You do wonder why that original English dub can't be used otherwise if TMS does have it stashed away someplace in their vaults.

Apart from Pioneer's dub, you had two other dubs produced subsequently in the 90's from two separate companies, Streamline Pictures and Manga Video. Amazing how a film like this could boast that many English dubs.

Anonymous said...

Is the Italian DVD containing the original dub currently available? I guess what's needed is to match it to the Pioneer video.

Just by chance, I saw Mamo first and Cagliostro second , so it was Cagliostro's portrayal that seemed out of place ^_^ Although they're both anime classics, it's worth noting that Mamo was more successful than Cagliostro on its initial release. Even though, as you say, it is a film for adults, apparently a lot of Japanese kids of that generation have memories of being taken to it, and the vivid impression it made--"Ah, do I envy him! I never get a chance to see things like that!"


Chris Sobieniak said...

Is the Italian DVD containing the original dub currently available? I guess what's needed is to match it to the Pioneer video.

There was an MKV torrent out there for some years that had all the English dubs included, though I think the original dub was the typical hissy pirated copy as always, though I hadn't been able to get it to play at all when I downloaded it way back. Certainly wouldn't hurt if someone got the Italian DVD and did the same.
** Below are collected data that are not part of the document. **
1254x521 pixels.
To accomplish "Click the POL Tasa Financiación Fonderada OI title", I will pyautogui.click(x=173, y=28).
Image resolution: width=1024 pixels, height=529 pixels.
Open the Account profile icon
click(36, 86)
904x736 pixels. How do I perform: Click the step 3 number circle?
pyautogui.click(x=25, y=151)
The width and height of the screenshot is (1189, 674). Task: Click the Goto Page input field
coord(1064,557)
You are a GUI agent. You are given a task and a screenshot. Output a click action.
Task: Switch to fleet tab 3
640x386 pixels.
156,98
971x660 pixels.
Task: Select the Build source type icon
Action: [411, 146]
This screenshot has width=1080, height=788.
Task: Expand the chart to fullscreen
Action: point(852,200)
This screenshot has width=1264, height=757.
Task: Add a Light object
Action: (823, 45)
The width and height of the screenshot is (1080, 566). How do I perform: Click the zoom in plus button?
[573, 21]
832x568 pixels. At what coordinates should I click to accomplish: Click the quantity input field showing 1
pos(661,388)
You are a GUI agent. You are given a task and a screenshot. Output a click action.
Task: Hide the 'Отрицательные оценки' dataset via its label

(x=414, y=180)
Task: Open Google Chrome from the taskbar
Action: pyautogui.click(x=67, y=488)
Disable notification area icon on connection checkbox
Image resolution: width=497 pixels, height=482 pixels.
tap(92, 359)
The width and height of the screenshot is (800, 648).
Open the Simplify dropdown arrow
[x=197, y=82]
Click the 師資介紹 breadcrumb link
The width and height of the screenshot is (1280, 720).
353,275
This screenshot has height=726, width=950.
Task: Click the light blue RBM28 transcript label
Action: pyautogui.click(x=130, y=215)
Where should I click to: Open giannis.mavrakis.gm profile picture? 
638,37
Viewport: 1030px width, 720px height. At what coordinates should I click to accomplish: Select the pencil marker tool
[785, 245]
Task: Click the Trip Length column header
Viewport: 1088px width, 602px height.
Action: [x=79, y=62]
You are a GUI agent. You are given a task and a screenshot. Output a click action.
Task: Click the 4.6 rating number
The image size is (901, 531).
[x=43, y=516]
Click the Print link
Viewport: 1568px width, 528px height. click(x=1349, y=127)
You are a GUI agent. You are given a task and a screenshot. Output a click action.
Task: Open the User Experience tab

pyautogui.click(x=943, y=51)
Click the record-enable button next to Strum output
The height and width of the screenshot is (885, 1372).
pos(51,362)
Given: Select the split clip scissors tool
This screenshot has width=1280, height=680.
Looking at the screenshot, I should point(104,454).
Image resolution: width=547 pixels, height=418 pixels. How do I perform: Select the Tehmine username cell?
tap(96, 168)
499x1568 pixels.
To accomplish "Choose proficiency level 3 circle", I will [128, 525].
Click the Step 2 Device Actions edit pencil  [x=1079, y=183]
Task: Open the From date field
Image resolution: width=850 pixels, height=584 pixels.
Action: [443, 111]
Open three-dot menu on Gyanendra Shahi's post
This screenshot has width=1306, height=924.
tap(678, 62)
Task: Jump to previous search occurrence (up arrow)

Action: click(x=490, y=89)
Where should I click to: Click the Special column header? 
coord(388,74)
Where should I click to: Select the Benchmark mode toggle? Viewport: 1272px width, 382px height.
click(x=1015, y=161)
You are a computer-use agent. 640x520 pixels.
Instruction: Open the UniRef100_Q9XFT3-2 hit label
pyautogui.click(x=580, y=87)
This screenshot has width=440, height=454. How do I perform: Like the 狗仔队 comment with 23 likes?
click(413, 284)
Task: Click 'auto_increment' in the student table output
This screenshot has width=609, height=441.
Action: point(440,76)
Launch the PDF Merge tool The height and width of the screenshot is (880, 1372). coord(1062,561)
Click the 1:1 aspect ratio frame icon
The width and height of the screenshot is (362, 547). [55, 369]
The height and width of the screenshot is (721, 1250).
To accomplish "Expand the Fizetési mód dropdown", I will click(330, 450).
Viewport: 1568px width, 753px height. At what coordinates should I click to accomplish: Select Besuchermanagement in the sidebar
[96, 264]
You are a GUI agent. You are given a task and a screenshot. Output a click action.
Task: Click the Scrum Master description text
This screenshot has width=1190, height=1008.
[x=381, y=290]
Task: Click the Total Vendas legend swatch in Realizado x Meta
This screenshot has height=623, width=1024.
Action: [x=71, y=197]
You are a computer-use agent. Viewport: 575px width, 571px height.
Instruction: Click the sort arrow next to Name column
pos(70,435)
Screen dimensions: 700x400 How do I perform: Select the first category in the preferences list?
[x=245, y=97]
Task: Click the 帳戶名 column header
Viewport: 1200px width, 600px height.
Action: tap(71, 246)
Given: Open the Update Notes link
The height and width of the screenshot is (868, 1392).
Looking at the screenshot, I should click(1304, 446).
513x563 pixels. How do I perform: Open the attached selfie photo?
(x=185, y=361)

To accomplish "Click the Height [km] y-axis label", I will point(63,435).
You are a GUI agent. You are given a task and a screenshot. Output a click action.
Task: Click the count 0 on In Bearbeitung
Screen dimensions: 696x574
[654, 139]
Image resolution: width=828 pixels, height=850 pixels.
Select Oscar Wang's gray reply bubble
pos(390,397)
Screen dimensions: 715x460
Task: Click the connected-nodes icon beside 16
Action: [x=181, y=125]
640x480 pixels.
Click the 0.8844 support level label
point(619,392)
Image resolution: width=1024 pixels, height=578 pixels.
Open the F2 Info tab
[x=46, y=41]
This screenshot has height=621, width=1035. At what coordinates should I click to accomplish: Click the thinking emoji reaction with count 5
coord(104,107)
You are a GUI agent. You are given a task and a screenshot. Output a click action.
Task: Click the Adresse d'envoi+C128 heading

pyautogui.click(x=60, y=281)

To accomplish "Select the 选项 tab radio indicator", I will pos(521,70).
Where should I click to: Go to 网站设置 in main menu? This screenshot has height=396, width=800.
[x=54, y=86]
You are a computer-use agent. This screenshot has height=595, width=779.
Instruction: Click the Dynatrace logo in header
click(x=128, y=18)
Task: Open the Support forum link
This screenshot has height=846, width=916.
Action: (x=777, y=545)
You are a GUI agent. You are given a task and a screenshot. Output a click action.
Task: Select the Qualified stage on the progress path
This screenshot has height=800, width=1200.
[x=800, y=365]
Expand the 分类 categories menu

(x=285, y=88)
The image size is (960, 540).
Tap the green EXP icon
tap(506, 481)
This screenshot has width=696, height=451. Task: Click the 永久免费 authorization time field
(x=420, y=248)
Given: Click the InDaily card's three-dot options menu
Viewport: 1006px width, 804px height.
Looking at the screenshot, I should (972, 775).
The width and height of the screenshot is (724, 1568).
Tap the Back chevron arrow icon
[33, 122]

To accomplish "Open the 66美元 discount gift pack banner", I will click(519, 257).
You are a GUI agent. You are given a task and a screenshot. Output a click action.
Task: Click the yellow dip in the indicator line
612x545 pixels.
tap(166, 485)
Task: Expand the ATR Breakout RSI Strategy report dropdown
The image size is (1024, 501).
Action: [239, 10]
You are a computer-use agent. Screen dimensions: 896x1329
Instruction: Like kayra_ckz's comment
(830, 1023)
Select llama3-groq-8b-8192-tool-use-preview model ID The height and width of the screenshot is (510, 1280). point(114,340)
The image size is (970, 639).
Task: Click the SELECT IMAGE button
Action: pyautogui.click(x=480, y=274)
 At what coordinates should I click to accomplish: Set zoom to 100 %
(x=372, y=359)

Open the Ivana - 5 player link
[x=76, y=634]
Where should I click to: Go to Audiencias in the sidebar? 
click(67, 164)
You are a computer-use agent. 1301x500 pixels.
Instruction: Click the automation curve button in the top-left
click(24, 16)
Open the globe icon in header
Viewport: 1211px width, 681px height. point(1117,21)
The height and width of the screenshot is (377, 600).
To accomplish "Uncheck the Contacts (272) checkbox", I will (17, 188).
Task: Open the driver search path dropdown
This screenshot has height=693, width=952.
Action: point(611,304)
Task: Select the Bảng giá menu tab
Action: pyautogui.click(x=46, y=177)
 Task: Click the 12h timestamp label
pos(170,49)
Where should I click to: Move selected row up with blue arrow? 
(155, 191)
Nice to hear that some Japanese kids did see this back in the day.

Anonymous said...

A great essay on a fantastic film. MAMO is one of a handful that gives us a look at what real "anime for adults" was (or could have been) before SF became the dominant trend and OVA began narrowcasting to fan-only tastes. As such, I'd group it with Tezuka's CLEOPATRA and & A THOUSAND AND ONE NIGHTS, although MAMO is easily the greater work because it does this amazing trick of being both Looney Tunes dumb *and* sophisticated (like a vintage issue of Playboy found under Carl Horn's desk) at the same time. Sad that the LUPIN franchise has yet to deliver anything else on par with it.

Fun fact: Greg Starr, former editor of the Japanese version of Premiere magazine and now at Kodansha International was a voice actor on the LUPIN III dub of the film, which was an inside job by Toho. In-house English dubs were common then to help generate international sales, although some were also farmed out to the Hong Kong chop-sockey guys. As you might expect of someone who lived through the Showa-era madness of the time trapped in a dubbing booth being fed lines about "trying to live forever like Count Dracula", Greg doesn't remember much else about it.

- Patrick M.

Anonymous said...

I'm still blown away by the fact I lived all these years without knowing Futabasha made a mook for MAMO--until this last spring, when I saw it at Nakano Broadway (the Akihabara store had it for maybe 1000 yen cheaper, which just goes to show the "don't buy it at the first table" rule applies even at Mandarake). Both copies were in pristine condition, which made me wonder whether they'd laid somewhere forgotten all these years. The book was cool (it contains storyboards for the mysterious "cut scenes") but not as cool as it could have been, which I'll blame on Tomo not editing it as he did with the first series mooks. Those are the shit, as we say in America.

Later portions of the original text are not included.